After two years of in-person community meetings on the Transformation Plan and other development initiatives, the District of Columbia Housing Authority used technology to successfully complete its first round of several required resident engagement meetings in its communities that will soon see capital improvements in conjunction with the federal RAD program..
The RAD program, or Rental Assistance Demonstration program, is an option provided by the U.S. Department of Housing and Urban Development that allows public housing authorities to convert traditional Section 9 public housing to a project-based Section 8 subsidy. This conversion allows the public housing authority to seek private funding and alternatively-sourced investments which in turn will provide a more stable source of long-term funding and make capital improvements to the property. RAD enables public and private funding to work together to make housing healthier, safer, and remain affordable. In addition, improvements made through the RAD program ensure that there is no permanent resident displacement, no loss of housing benefits, no rescreening, and no change in most rent calculations.
“The federal government does not provide enough funding to make improvements that residents of public housing deserve,” said DCHA Executive Director Tyrone Garrett. “As I have stated before, the capital needs at DCHA properties is $2.5 billion. Waiting is not an option. We must act now to preserve and expand affordable housing in the District of Columbia.”

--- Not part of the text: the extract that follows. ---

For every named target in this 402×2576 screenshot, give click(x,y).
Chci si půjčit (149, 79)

In keeping with DCHA’s commitment to ensuring that residents stay safe and healthy during the COVID-19 public health state of emergency, DCHA has been leveraging technology to continue the agency’s important business. This includes holding virtual resident engagement meetings at several properties that will soon see RAD conversion, including Judiciary House, LeDroit Senior Apartments, Kelly Miller Townhomes, Langston Terrace and Additions, and Potomac Gardens Family and Senior. The scope of improvements for the upcoming RAD conversion properties could include new kitchens, bathrooms, finishes, updated heating and air conditioning systems, replacing windows and roofs, enhanced community spaces, and other improvements. As required by federal law, DCHA must conduct at least two community meetings prior to submitting its RAD application to HUD. Additional meetings will be conducted during the HUD application process, and will be held in the future before the final HUD approval of the conversion.
“These meetings have been well attended each time. The information we give to our customers is important and making sure we answer every question asked is integral to this process,” said Alexander Morris, DCHA’s Chief of Planning, Design, and Construction. “Neighbors are helping each other by sharing their computer screens or logging into the call together in order to make sure everyone gets the information.”
Residents, advocates, and community leaders can attend the virtual meetings, hosted by DCHA on Webex. In addition to the invitation, DCHA provides instructions on how to attend via computer or phone, as well as a paper copy of the presentation for residents and stakeholders to follow along with the presenters and take notes.
The virtual RAD Resident Engagement Meetings operate similarly to DCHA community meetings. In these virtual RAD Resident Engagement Meetings, DCHA employees explain the RAD program, the plans for the specific properties, and what to expect if temporary relocation is necessary during the unit rehabilitation. Additionally, DCHA staff provides information on services and programs that are available to residents through the Office of Resident Services, such as the Workforce Development Initiative or classes with the University of the District of Columbia. DCHA presenters also explain various steps required in a RAD conversion, which include Board of Commissioners approval, additional community meetings, and a financial plan submitted to and approved by HUD.
Attendees at each virtual meeting are invited to ask questions, which are recorded along with the responses and synthesized into a Q&A document that is then sent back out to residents at the associated property. In addition, DCHA employees call residents before and after each meeting to make sure everyone’s questions are answered. Residents are also encouraged to email and call with any further questions or comments throughout the RAD conversion process.
“I was impressed by the DCHA’s use of technology to help the tenants understand what are possible ramifications, hear their concerns, and to help them move forward. That was impressive to try to get as many people to participate during this time of the pandemic,” said Pastor Tom Knoll of First Trinity Lutheran Church and member of the Washington Interfaith Network, which stands alongside public housing residents to make sure changes or renovations are fair and equitable.
DCHA has past experience with successful RAD conversions, first with the conversion of Columbia Road and Colorado Apartments in May of 2018, and then with Matthews Memorial and Fairlawn Marshall which were converted to RAD in September of 2018. Montana Terrace, Elvans Road, Lincoln Road, Villager, and Ontario Road conversions are already under way.